FIG. 7.

Effect of the PCAF HAT domain on HTLV-1 transcription. (A) Jurkat cells were transfected Tax and PCAF, PCAF HAT mutants, p300, or p300 HAT mutants as indicated, and CAT assays were performed as described in Materials and Methods. PCAF(ΔA) contains a deletion of amino acids 579 to 608; PCAF(ΔB) contains a deletion of amino acids 609 to 623. Both deletion mutants lack HAT activity. Two p300 mutants containing deletions with the p300 HAT domain, amino acids 1472 to 1522 and 1603 to 1653, were compared to wild-type p300. The PCAF and p300 proteins were expressed from the same pCI vector. (B) Histone acetylation assay.

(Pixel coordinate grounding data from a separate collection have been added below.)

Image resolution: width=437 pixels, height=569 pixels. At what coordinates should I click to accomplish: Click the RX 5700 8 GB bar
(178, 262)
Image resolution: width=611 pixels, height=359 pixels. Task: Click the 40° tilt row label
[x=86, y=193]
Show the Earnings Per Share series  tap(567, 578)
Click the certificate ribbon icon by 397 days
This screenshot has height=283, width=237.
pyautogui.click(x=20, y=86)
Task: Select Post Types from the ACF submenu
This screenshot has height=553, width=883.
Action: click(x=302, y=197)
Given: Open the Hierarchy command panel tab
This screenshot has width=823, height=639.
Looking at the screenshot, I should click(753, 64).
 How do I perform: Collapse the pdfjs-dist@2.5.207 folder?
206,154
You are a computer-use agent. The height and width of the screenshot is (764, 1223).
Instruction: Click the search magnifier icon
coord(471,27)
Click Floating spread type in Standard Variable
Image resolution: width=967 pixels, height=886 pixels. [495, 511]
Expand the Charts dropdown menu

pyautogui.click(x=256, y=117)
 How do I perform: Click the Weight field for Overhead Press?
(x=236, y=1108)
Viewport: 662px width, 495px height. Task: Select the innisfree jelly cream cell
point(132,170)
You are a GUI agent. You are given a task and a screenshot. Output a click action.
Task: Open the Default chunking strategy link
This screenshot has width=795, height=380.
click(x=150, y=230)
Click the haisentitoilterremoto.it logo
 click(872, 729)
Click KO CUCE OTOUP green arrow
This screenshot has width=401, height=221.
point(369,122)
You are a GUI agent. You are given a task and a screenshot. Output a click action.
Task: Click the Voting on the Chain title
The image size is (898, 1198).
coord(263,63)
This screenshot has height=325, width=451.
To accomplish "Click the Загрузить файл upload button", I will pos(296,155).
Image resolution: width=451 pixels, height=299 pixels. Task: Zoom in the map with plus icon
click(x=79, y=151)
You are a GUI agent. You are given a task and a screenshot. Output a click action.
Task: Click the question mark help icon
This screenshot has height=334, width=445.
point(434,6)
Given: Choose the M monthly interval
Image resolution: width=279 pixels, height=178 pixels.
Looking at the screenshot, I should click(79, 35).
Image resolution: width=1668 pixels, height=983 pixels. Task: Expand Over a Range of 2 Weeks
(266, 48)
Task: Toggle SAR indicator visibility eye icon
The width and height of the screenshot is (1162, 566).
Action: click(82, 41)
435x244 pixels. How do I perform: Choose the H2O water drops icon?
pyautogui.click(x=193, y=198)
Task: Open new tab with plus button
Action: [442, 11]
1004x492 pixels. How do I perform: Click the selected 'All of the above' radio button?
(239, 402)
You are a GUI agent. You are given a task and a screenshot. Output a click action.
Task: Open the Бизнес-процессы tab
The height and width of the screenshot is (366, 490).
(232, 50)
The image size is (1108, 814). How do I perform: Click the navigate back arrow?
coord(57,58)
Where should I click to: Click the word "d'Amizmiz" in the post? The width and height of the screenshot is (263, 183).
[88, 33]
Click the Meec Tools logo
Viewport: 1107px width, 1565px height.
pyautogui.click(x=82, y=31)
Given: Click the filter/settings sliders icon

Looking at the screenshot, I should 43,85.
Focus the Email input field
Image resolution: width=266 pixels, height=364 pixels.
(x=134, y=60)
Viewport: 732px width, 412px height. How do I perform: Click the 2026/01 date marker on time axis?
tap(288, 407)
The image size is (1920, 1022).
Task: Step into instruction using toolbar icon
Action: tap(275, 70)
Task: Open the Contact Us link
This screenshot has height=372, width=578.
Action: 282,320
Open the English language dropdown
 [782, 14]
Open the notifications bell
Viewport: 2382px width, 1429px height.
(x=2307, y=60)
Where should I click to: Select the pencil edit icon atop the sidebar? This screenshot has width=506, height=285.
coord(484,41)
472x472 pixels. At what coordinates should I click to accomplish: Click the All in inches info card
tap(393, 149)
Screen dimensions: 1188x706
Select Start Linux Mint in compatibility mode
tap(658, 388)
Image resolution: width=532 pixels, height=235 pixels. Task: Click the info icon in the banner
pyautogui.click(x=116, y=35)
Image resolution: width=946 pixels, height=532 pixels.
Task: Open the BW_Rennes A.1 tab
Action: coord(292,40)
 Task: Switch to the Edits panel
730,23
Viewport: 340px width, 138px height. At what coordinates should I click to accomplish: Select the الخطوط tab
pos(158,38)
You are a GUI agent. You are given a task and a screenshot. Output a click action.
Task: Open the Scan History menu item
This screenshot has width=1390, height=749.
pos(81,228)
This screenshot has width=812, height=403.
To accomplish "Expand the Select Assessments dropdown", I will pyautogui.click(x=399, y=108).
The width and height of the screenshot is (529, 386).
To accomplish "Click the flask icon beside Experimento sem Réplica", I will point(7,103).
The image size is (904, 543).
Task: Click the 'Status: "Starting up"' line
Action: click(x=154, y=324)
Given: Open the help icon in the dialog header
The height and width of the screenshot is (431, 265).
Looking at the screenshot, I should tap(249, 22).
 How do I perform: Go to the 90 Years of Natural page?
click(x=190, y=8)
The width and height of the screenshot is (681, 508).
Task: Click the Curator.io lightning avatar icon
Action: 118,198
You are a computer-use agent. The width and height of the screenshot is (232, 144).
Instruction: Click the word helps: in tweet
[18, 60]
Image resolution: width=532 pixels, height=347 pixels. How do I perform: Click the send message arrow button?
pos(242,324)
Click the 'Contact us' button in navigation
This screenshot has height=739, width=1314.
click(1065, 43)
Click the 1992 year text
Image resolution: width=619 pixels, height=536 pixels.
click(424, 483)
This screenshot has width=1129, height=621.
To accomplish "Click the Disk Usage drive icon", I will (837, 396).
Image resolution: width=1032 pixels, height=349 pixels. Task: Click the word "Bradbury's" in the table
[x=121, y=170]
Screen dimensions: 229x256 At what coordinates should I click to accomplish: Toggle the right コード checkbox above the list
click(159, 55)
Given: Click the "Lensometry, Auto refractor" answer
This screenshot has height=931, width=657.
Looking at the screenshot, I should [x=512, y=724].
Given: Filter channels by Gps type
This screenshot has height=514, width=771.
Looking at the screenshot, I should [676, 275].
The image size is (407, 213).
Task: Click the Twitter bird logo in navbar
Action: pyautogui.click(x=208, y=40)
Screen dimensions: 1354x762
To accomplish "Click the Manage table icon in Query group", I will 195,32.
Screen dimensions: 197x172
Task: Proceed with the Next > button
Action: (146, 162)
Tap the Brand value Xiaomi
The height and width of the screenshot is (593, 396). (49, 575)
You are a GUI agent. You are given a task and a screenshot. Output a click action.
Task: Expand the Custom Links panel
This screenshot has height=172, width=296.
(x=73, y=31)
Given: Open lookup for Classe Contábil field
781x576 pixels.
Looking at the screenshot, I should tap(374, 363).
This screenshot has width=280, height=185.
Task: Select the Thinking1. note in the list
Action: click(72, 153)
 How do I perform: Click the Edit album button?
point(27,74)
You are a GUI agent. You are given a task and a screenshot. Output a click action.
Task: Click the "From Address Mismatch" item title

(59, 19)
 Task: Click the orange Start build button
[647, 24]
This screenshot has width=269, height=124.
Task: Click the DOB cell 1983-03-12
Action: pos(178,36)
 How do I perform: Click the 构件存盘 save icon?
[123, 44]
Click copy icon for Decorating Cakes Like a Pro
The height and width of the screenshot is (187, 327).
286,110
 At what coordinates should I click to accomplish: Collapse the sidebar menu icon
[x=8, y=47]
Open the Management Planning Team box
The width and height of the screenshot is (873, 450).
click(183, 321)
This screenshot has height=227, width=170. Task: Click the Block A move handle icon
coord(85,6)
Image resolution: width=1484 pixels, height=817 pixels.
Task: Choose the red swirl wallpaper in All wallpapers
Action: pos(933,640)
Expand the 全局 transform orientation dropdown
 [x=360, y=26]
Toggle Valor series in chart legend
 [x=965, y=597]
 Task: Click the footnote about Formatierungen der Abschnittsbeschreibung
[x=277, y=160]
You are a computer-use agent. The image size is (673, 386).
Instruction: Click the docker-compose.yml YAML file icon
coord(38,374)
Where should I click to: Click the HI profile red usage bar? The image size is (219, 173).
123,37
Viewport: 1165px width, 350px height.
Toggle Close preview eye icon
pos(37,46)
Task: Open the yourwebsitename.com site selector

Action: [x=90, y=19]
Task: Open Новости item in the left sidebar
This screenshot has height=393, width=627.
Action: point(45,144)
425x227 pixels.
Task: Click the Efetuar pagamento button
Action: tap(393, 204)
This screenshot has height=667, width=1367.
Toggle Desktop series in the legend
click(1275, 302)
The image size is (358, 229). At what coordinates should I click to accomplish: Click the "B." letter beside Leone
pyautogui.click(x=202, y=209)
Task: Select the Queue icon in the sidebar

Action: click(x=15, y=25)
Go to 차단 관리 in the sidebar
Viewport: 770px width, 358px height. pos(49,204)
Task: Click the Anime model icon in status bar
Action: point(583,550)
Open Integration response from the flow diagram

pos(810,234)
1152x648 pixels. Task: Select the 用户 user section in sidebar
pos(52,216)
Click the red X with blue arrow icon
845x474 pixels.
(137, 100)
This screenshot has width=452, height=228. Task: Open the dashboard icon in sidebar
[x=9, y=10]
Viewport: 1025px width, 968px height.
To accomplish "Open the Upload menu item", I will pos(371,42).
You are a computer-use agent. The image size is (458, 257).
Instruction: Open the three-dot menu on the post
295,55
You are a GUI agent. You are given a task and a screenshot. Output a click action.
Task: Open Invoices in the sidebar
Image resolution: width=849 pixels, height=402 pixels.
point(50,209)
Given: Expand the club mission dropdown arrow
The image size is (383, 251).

Both PCAF(ΔA) and PCAF(ΔB) were expressed as Flag-tagged fusion proteins in baculovirus-infected cells and purified through an anti-Flag affinity column. The positions of histones H3 and H4 in the gel are indicated. (C) Interaction of GST-Tax with PCAF and PCAF deletion mutants. The GST binding assays were performed as described in Materials and Methods. GST-bound proteins were subjected to SDS-PAGE, and Western blot analysis was performed with an anti-Flag M2 antibody. The top, middle, and bottom panels represent GST-Tax-bound, GST-bound, and input PCAF protein, respectively. The bottom panel represents one-fourth of the PCAF added to the GST-Tax or GST binding assays. (D) PCAF, PCAF(ΔA), and PCAF(ΔB) do not increase Tax expression level. Jurkat cells were cotransfected with 5 μg of pCTax with either control plasmid (lane 2), PCAF (lane 3), PCAF(ΔA) (lane 4), or PCAF(ΔB) (lane 5). Nuclear extracts were made, and 60-μg aliquots of the proteins were subjected to SDS-PAGE and analyzed by anti-Tax Western blotting.